Lines where the string "données" appears are to be copied from the entries below.

*** Material supplied ***

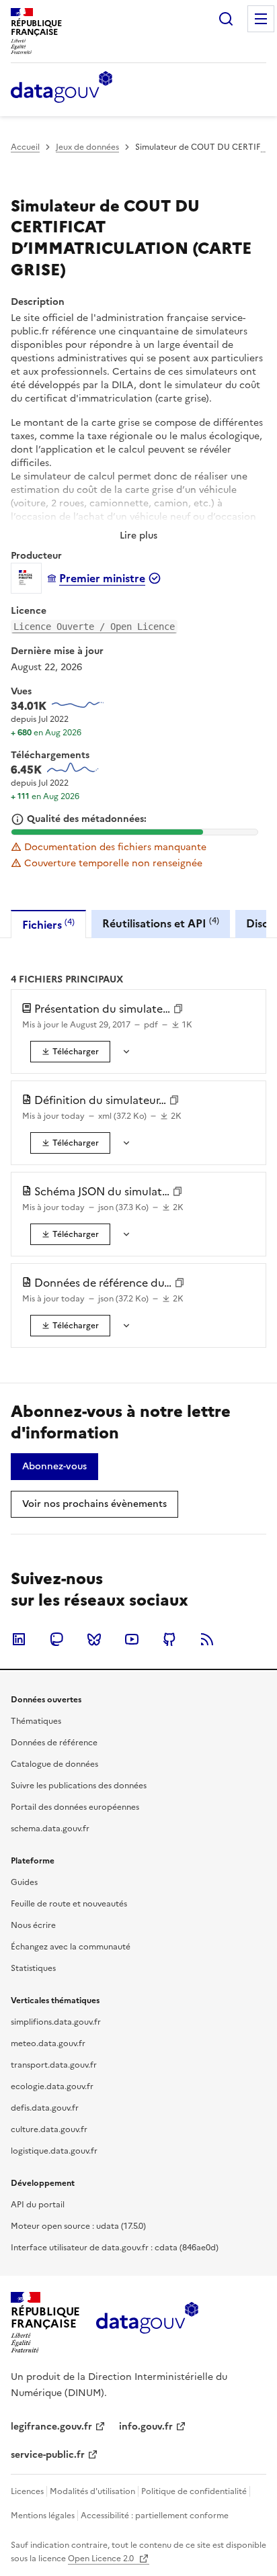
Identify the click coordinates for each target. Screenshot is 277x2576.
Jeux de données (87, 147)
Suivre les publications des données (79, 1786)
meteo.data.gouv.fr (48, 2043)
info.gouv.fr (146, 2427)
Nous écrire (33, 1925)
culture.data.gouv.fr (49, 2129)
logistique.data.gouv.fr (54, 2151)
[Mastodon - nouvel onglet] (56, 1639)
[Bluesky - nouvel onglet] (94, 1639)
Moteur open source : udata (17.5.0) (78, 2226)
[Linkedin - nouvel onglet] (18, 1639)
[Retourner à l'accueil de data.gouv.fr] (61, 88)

*** End of Material supplied ***

◆ Answer section ◆
Jeux de données (87, 147)
Suivre les publications des données (79, 1786)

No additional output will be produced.